▶ What you are asked to do: Copy the part of the ploughman's pickles post from "Tuesday, September 2, 2008" to "and pickle sandwiches." word for word.

Tuesday, September 2, 2008
Ploughman's Pickles
A ploughman's lunch is a simple affair of bread, cheese, pickle, and perhaps some other vegetables or pate dressing things up. When I say pickle, I don't mean a pickled cucumber, I mean some sort of preserved vegetable. Pickled onions, I think, are popularly served with a Ploughman's, and I think Branston pickle is also a reliable contributor. It's a little known fact about me that when I was growing up, I loved cheddar cheese and dill pickle on white bread, which must have bemused my mother to no end. While other kids were unwrapping their PB&J, I was happily working through my cheese and pickle sandwiches.
These days, cheese is pretty rare in our house, as it's quite expensive in Japan. Every once in a while, though, Sous-chef Peter crumbles and comes home with a wedge of extra-old cheddar from the Seijo Iishi, an imported-foods store. This week, the stars aligned, and while Peter was in Yokohama, buying a wedge of cheese, I was in Chigasaki, picking up a bag of red onions for the ridiculously low price of 198 yen. When I got home and realized what I had on hand, I went to work making a quick sweet pickle from the onions.

▶ Entries:
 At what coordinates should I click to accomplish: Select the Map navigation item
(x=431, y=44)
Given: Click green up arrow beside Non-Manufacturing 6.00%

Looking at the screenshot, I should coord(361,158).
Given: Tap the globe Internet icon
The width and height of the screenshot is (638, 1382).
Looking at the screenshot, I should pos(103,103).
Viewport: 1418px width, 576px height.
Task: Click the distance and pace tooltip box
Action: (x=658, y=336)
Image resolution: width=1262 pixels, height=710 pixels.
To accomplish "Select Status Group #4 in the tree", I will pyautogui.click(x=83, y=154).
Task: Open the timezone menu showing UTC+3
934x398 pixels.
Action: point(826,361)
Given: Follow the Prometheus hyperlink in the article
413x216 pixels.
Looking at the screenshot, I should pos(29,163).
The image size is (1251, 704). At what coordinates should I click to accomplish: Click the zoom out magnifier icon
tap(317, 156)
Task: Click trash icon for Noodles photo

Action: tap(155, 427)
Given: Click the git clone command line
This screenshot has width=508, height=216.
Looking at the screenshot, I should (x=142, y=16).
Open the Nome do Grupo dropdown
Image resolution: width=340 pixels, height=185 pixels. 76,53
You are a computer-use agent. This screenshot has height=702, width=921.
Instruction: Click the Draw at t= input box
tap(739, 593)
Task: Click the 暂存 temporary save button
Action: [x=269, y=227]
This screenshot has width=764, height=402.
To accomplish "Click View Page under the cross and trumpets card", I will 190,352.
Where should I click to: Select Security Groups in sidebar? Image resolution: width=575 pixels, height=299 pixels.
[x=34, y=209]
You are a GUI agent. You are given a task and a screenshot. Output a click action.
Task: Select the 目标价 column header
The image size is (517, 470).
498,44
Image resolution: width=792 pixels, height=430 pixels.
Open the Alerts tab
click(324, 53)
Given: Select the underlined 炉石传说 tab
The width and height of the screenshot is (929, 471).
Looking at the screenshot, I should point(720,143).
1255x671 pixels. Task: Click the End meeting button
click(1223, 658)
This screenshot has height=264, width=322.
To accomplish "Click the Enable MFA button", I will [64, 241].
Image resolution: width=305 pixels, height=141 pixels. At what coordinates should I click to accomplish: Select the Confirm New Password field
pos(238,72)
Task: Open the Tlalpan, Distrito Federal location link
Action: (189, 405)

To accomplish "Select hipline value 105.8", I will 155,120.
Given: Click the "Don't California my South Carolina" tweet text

▶ Output for this task:
Tuesday, September 2, 2008
Ploughman's Pickles
A ploughman's lunch is a simple affair of bread, cheese, pickle, and perhaps some other vegetables or pate dressing things up. When I say pickle, I don't mean a pickled cucumber, I mean some sort of preserved vegetable. Pickled onions, I think, are popularly served with a Ploughman's, and I think Branston pickle is also a reliable contributor. It's a little known fact about me that when I was growing up, I loved cheddar cheese and dill pickle on white bread, which must have bemused my mother to no end. While other kids were unwrapping their PB&J, I was happily working through my cheese and pickle sandwiches.